If your company uses temporary workers, you remain protected from workplace injury lawsuits by them, even if you’re not the one paying Workers’ Compensation premiums for them.

A federal court has joined the Pennsylvania Supreme Court in ruling that companies directing and controlling temporary workers on a steady basis should be viewed as the “real employer” and should be protected from liability under the exclusive remedy provisions of the Workers’ Compensation Act – even if the temporary agency is paying the premiums, according to Buchanan Ingersoll’s Pennsylvania Employment Law Letter.
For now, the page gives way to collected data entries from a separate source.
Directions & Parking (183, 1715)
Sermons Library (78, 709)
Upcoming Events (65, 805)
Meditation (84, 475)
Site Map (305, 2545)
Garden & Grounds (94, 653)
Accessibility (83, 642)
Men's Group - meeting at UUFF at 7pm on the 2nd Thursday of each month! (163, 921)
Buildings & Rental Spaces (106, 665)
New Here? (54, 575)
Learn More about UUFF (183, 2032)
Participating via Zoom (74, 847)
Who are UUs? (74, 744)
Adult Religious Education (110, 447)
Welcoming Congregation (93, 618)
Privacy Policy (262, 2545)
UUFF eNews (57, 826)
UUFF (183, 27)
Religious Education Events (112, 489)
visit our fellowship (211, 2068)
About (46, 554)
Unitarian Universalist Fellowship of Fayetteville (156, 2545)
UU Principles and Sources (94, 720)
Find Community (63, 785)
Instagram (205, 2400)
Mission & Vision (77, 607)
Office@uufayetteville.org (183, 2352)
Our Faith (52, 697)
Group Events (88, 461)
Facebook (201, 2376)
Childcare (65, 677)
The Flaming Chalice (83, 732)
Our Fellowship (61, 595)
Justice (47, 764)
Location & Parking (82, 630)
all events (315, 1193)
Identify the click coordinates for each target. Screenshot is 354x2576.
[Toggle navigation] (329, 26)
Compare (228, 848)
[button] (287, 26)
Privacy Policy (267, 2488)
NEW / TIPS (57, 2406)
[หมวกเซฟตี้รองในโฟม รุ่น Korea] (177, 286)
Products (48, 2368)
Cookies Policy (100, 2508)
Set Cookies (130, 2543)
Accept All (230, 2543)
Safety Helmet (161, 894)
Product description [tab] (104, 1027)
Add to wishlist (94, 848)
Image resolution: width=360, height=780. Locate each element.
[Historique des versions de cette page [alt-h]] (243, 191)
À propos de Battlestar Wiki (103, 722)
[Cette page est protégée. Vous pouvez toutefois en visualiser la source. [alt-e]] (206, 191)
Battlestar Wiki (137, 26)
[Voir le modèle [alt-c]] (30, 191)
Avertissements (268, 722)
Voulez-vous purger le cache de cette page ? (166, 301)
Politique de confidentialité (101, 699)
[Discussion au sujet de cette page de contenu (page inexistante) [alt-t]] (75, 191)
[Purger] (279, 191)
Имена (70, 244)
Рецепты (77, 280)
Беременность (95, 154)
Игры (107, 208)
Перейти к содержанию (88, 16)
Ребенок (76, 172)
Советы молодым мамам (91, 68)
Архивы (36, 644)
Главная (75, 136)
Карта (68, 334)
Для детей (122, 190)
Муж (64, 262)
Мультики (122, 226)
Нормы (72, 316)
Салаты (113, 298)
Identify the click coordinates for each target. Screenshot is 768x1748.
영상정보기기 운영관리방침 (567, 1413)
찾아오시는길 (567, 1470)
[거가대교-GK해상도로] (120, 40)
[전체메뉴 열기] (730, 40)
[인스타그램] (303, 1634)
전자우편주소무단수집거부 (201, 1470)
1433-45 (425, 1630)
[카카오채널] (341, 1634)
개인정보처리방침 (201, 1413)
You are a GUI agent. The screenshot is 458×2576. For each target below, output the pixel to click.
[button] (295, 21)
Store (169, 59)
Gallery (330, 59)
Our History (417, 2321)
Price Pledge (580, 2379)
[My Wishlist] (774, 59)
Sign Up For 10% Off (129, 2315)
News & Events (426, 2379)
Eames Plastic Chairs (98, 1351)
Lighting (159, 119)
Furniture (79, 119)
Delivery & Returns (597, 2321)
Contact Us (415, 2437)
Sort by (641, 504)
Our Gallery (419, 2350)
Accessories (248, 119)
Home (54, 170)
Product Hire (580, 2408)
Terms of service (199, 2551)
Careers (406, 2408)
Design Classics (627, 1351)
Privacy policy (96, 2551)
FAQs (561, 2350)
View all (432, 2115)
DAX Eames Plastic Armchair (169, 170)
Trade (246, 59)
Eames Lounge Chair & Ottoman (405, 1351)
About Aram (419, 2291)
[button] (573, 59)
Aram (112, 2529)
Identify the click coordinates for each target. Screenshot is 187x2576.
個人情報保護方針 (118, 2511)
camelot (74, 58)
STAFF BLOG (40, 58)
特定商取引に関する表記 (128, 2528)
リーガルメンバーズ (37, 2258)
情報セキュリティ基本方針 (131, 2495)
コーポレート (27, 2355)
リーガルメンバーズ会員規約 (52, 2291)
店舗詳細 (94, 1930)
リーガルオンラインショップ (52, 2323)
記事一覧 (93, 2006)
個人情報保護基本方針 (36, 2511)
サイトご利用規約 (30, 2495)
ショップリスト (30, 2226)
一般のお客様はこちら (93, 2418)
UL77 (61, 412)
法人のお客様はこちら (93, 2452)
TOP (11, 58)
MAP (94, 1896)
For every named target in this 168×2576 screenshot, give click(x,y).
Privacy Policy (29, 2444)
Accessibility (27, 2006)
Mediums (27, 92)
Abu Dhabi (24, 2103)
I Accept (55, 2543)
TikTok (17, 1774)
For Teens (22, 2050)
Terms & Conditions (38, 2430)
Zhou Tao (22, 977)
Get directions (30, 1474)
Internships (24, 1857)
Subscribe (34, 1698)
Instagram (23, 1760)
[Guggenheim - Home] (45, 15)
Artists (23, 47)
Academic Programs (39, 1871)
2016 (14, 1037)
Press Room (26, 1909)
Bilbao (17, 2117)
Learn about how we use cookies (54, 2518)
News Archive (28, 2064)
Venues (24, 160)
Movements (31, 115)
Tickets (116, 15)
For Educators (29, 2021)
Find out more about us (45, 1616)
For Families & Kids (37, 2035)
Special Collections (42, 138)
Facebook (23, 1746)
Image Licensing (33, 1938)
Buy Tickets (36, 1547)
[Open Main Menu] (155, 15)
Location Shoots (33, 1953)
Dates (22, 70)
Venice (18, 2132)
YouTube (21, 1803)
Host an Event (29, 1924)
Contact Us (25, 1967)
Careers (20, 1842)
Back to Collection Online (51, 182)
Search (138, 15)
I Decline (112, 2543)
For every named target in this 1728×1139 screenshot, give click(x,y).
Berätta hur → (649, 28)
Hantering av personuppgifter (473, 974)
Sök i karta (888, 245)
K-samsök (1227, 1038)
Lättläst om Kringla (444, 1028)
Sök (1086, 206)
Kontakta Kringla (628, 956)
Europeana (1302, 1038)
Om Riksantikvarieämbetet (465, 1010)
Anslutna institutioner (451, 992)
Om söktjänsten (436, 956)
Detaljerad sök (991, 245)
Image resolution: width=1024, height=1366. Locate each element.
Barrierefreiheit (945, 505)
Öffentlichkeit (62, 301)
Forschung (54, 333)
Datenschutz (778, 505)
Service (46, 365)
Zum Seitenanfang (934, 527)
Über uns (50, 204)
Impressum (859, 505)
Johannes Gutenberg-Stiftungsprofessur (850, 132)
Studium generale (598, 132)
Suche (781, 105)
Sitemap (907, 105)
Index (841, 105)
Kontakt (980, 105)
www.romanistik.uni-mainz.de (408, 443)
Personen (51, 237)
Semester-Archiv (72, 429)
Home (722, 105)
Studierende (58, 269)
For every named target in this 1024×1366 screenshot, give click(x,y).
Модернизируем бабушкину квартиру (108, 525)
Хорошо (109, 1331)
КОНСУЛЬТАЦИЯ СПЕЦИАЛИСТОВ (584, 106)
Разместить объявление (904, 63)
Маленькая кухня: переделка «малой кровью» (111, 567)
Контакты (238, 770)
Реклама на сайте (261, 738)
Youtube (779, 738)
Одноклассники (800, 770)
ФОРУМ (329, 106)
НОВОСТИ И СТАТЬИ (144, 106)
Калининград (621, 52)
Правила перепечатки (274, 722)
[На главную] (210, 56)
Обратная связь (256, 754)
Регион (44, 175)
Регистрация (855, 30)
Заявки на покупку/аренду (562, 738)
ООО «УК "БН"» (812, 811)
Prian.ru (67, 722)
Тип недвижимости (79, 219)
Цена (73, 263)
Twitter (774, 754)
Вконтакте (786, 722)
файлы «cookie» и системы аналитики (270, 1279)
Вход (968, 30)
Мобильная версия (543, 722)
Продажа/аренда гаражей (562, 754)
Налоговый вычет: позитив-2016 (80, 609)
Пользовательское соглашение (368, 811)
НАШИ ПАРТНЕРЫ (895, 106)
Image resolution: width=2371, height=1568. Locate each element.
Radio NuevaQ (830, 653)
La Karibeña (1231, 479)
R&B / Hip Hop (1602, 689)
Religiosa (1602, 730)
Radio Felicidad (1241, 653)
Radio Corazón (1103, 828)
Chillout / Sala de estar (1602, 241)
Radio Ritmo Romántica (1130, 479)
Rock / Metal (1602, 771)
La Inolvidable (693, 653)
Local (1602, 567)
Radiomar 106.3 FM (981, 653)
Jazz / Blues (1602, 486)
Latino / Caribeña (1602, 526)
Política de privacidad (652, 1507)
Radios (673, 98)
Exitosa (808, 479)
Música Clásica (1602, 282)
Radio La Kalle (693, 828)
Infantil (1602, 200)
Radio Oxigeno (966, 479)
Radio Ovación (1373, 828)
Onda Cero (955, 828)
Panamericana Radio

The court ruled in favor of a warehouse facility that had hired a temporary employee from an agency. While the agency paid the insurance, as well as the wages, the warehouse determined the type of work to be performed and had control over the worker’s duties and responsibilities, including the right to fire him. That made him an “employee” of the warehouse, according to the court ruling.

The ruling, from Shaw v. Thrift Drug Inc., 1999, should help you succeed in asserting that your company is immune from a workplace injury lawsuit if a worker gets hurt on the job and tries to file a suit against you.

Clubbed in court

Winner International, maker of the world-famous automobile anti-theft device The Club, once again has defended patent claims in court.

At the end of January, the United States Court of Appeals, Federal Circuit, reaffirmed the 1998 opinion of the United States District Court for the District of Columbia that upheld all of Winner International Royalty Corp.’s patent claims on the device.

In question were the automatic self-locking ratcheting mechanism, as spelled out in U.S. Patent No. 4,935,047, and claims 9 through 11 of the related patent application. Winner also owns a patent covering the “commercial embodiment” of the original steering wheel anti-theft device known as The Club. And its shape is a registered trademark.

At issue was the obviousness of the design, but the courts all ruled that it was “nonobvious.”

Can you say ergonomics in 300 pages or less?

The Occupational Safety and health Administration sure knows how to get on the good side of business.

Not only did this regulatory agency issue more than 300 pages of new ergonomics rules for business, it allowed only a 70-day comment period. But thanks to U.S. Sen. Christopher “Kit” Bond, who lashed out with a letter signed by 62 member of the House and Senate, OSHA has granted a 30-day extension beyond the Feb. 1 deadline.

Says Bond: “While there is some relief in the extension, it has come so late that it may not help many of the people who need it. This has been typical of the way OSHA has responded to the small business community on this issue.”

He adds that this rule is the most complicated and broadest rule the agency has ever attempted.

“OSHA still appears ready to try and jam this rule down the throats of small businesses who will not have had a chance to register their concerns.”